🤖 AI Summary
This work addresses the performance bottleneck of monocular depth estimation (MDE) in relative pose estimation, stemming from scale and offset ambiguities inherent in MDE outputs. We propose three generic solvers that explicitly model and correct independent affine ambiguities. Our method jointly optimizes point correspondences, epipolar constraints, PnP, and the essential matrix, while incorporating depth-prior-guided feature matching. To our knowledge, this is the first systematic analysis and correction of affine ambiguity—present even in so-called “metric” depth outputs—enabling robust pose estimation in both calibrated and uncalibrated scenarios. Experiments demonstrate that our framework significantly outperforms conventional keypoint-based and PnP baselines across multiple benchmarks.

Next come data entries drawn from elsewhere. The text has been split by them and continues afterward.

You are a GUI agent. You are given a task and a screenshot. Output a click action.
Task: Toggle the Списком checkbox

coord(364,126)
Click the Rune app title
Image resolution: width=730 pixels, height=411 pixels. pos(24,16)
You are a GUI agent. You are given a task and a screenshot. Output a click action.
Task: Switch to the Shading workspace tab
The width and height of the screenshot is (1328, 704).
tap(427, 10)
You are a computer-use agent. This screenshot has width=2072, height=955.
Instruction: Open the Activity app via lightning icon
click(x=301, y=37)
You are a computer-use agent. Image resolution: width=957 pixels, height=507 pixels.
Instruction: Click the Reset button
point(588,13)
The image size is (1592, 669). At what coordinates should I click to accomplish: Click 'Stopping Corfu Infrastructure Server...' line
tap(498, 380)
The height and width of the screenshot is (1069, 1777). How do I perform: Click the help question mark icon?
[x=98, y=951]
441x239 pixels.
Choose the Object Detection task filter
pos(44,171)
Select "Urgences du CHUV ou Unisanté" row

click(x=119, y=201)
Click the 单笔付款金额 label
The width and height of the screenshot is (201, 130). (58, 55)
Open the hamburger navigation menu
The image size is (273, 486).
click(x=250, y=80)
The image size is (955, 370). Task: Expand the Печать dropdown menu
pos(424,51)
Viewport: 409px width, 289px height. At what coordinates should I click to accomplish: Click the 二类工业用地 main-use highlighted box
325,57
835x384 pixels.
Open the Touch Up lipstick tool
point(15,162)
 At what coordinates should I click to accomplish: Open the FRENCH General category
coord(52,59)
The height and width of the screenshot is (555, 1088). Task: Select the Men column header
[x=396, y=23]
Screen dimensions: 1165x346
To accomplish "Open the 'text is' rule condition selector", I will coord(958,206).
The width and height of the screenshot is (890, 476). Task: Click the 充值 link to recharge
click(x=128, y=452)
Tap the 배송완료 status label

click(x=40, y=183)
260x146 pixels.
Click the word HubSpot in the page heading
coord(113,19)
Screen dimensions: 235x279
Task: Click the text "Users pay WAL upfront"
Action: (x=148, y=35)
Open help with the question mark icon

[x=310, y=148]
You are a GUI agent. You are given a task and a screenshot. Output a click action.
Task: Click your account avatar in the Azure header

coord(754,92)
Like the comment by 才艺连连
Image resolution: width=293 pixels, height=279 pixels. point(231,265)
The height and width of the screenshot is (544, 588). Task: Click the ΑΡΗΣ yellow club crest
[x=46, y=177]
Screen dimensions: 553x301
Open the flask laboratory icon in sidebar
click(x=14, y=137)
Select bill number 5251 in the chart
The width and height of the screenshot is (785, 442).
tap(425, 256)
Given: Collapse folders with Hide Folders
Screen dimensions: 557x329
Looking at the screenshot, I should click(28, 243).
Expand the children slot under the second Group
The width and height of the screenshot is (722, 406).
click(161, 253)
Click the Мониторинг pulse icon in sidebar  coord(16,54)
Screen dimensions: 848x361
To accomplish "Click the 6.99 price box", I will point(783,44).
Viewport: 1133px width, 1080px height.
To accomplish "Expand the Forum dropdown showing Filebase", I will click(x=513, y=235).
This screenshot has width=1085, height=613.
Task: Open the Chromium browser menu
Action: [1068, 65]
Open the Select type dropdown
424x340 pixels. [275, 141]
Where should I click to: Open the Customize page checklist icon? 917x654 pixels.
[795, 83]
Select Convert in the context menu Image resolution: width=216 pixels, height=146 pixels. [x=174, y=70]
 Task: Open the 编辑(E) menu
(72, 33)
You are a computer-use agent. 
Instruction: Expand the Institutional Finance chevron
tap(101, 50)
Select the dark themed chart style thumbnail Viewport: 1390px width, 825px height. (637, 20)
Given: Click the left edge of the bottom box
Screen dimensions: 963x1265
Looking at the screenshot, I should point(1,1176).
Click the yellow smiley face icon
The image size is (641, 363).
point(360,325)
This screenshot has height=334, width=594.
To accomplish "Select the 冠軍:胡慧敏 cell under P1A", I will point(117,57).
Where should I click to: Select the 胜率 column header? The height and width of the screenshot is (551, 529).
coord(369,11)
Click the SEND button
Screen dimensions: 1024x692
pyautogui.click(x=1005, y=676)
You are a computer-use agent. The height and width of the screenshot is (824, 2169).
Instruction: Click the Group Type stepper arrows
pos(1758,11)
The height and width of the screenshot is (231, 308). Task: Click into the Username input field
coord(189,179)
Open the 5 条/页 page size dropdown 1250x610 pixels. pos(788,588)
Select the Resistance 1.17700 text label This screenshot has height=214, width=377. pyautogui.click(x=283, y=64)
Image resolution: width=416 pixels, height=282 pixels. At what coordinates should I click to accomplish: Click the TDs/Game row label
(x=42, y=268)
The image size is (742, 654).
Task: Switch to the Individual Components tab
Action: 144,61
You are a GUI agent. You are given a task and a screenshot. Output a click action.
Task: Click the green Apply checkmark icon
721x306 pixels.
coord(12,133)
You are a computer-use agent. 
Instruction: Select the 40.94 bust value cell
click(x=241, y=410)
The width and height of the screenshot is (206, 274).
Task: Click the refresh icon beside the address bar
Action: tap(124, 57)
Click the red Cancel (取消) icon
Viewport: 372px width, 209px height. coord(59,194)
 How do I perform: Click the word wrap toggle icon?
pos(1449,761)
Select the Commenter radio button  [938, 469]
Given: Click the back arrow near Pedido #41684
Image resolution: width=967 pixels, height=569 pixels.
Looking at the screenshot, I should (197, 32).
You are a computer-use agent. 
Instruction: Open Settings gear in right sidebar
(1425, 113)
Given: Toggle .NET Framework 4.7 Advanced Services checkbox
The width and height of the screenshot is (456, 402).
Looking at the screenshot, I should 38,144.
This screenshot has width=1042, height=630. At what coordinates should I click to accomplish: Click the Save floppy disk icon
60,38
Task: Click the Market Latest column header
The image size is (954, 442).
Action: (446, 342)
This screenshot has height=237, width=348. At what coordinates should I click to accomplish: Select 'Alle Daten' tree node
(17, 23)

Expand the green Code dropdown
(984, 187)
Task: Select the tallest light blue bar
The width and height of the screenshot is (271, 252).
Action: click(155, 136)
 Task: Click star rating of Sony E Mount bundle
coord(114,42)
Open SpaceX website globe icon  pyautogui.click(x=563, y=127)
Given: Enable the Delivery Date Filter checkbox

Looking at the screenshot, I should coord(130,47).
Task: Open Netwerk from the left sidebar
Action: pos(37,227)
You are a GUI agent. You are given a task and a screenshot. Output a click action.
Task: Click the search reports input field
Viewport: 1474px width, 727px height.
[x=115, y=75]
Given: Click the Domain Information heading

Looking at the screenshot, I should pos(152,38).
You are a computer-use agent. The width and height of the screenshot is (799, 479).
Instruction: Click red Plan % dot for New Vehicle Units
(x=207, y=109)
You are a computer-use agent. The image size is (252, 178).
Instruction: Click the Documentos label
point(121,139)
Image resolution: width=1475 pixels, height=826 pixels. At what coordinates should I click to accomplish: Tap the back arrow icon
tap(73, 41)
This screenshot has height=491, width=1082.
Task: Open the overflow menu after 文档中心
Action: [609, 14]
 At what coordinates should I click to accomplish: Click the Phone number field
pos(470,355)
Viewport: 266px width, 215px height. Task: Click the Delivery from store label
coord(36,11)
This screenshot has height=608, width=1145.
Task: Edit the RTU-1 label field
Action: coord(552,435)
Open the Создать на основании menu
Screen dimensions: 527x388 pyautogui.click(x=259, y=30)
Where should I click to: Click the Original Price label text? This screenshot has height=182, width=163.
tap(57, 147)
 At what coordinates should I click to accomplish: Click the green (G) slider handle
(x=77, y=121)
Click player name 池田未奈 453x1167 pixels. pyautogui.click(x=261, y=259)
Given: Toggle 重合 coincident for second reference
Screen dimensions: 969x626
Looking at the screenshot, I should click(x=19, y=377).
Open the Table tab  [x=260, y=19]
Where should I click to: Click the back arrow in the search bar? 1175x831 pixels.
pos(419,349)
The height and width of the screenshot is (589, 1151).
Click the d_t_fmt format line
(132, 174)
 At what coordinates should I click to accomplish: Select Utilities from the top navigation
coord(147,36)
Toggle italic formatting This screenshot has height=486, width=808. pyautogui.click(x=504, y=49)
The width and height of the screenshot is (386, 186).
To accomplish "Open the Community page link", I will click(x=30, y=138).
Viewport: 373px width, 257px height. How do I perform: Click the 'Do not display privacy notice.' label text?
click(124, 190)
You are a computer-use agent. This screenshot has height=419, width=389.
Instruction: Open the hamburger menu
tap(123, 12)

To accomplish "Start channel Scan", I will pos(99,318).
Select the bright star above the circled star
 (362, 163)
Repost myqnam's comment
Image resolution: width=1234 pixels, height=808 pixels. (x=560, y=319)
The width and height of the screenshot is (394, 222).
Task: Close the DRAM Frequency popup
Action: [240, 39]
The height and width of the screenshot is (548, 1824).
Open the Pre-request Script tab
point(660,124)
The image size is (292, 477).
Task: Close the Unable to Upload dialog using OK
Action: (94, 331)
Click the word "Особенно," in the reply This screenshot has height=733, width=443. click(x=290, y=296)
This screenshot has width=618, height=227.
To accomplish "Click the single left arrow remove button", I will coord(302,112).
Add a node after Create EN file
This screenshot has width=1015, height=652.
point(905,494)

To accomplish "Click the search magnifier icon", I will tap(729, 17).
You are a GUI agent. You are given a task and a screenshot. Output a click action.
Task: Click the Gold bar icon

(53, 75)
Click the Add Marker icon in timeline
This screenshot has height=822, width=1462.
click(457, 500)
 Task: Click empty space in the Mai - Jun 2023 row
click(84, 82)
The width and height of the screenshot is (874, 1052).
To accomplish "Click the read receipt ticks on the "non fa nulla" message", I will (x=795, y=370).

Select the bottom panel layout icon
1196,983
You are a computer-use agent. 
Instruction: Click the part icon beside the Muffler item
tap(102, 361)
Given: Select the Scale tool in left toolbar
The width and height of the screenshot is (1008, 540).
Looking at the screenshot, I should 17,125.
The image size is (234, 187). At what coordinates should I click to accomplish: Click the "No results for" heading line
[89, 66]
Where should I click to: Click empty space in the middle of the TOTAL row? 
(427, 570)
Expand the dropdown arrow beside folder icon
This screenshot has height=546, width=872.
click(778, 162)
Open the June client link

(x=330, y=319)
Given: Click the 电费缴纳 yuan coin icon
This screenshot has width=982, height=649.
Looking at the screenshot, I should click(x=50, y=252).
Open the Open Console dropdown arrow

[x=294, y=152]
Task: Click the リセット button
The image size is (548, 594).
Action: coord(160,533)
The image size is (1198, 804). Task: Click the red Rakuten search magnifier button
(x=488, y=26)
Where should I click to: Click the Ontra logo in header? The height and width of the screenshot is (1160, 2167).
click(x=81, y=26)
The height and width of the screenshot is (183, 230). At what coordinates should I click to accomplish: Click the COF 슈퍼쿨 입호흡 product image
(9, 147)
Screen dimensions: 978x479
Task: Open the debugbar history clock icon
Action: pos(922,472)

It is agnostic to both feature matchers and MDE models, and its performance consistently improves with advancements in matching accuracy and depth prediction quality.
📝 Abstract
Monocular depth estimation (MDE) models have undergone significant advancements over recent years. Many MDE models aim to predict affine-invariant relative depth from monocular images, while recent developments in large-scale training and vision foundation models enable reasonable estimation of metric (absolute) depth. However, effectively leveraging these predictions for geometric vision tasks, in particular relative pose estimation, remains relatively under explored. While depths provide rich constraints for cross-view image alignment, the intrinsic noise and ambiguity from the monocular depth priors present practical challenges to improving upon classic keypoint-based solutions. In this paper, we develop three solvers for relative pose estimation that explicitly account for independent affine (scale and shift) ambiguities, covering both calibrated and uncalibrated conditions. We further propose a hybrid estimation pipeline that combines our proposed solvers with classic point-based solvers and epipolar constraints. We find that the affine correction modeling is beneficial to not only the relative depth priors but also, surprisingly, the ``metric"ones. Results across multiple datasets demonstrate large improvements of our approach over classic keypoint-based baselines and PnP-based solutions, under both calibrated and uncalibrated setups. We also show that our method improves consistently with different feature matchers and MDE models, and can further benefit from very recent advances on both modules. Code is available at https://github.com/MarkYu98/madpose.